WHAT YOU HAVE TO DO> Render the listing below as a Markdown table with two columns, Row and Line. Number each non-blank line in Row and put its text in Line, skipping blank lines.
════════════════════
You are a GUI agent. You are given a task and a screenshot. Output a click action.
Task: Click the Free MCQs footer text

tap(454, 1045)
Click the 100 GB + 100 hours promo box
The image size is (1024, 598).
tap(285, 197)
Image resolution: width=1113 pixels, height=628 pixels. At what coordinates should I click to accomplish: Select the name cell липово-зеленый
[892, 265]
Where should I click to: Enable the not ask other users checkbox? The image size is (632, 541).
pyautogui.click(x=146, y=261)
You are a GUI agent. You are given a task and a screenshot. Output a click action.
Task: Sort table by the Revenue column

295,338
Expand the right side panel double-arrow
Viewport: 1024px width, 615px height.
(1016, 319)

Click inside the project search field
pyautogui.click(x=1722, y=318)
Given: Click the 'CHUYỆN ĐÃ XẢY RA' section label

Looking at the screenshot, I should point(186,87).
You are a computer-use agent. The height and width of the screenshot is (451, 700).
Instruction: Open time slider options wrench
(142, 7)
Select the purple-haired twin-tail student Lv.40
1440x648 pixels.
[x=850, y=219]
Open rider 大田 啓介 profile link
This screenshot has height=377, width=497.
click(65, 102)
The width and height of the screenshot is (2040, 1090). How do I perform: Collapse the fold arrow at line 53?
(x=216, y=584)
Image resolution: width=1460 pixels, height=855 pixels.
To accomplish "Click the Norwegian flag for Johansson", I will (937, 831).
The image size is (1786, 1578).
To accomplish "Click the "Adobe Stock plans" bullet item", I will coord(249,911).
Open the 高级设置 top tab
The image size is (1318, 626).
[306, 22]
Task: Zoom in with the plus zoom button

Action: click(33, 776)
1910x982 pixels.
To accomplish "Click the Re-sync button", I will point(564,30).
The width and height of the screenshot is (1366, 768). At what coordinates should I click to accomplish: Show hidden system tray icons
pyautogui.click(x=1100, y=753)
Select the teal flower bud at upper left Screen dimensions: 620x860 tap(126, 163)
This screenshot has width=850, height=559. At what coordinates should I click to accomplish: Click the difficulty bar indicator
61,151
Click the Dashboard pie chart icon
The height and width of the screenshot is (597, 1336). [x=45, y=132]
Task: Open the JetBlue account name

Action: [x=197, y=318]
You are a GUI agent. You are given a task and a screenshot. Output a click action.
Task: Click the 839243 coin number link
════════════════════
EXERCISE RESPONSE>
| Row | Line |
|---|---|
| 1 | You are a GUI agent. You are given a task and a screenshot. Output a click action. |
| 2 | Task: Click the Free MCQs footer text |
| 3 | tap(454, 1045) |
| 4 | Click the 100 GB + 100 hours promo box |
| 5 | The image size is (1024, 598). |
| 6 | tap(285, 197) |
| 7 | Image resolution: width=1113 pixels, height=628 pixels. At what coordinates should I click to accomplish: Select the name cell липово-зеленый |
| 8 | [892, 265] |
| 9 | Where should I click to: Enable the not ask other users checkbox? The image size is (632, 541). |
| 10 | pyautogui.click(x=146, y=261) |
| 11 | You are a GUI agent. You are given a task and a screenshot. Output a click action. |
| 12 | Task: Sort table by the Revenue column |
| 13 | 295,338 |
| 14 | Expand the right side panel double-arrow |
| 15 | Viewport: 1024px width, 615px height. |
| 16 | (1016, 319) |
| 17 | Click inside the project search field |
| 18 | pyautogui.click(x=1722, y=318) |
| 19 | Given: Click the 'CHUYỆN ĐÃ XẢY RA' section label |
| 20 | Looking at the screenshot, I should point(186,87). |
| 21 | You are a computer-use agent. The height and width of the screenshot is (451, 700). |
| 22 | Instruction: Open time slider options wrench |
| 23 | (142, 7) |
| 24 | Select the purple-haired twin-tail student Lv.40 |
| 25 | 1440x648 pixels. |
| 26 | [x=850, y=219] |
| 27 | Open rider 大田 啓介 profile link |
| 28 | This screenshot has height=377, width=497. |
| 29 | click(65, 102) |
| 30 | The width and height of the screenshot is (2040, 1090). How do I perform: Collapse the fold arrow at line 53? |
| 31 | (x=216, y=584) |
| 32 | Image resolution: width=1460 pixels, height=855 pixels. |
| 33 | To accomplish "Click the Norwegian flag for Johansson", I will (937, 831). |
| 34 | The image size is (1786, 1578). |
| 35 | To accomplish "Click the "Adobe Stock plans" bullet item", I will coord(249,911). |
| 36 | Open the 高级设置 top tab |
| 37 | The image size is (1318, 626). |
| 38 | [306, 22] |
| 39 | Task: Zoom in with the plus zoom button |
| 40 | Action: click(33, 776) |
| 41 | 1910x982 pixels. |
| 42 | To accomplish "Click the Re-sync button", I will point(564,30). |
| 43 | The width and height of the screenshot is (1366, 768). At what coordinates should I click to accomplish: Show hidden system tray icons |
| 44 | pyautogui.click(x=1100, y=753) |
| 45 | Select the teal flower bud at upper left Screen dimensions: 620x860 tap(126, 163) |
| 46 | This screenshot has width=850, height=559. At what coordinates should I click to accomplish: Click the difficulty bar indicator |
| 47 | 61,151 |
| 48 | Click the Dashboard pie chart icon |
| 49 | The height and width of the screenshot is (597, 1336). [x=45, y=132] |
| 50 | Task: Open the JetBlue account name |
| 51 | Action: [x=197, y=318] |
| 52 | You are a GUI agent. You are given a task and a screenshot. Output a click action. |
| 53 | Task: Click the 839243 coin number link |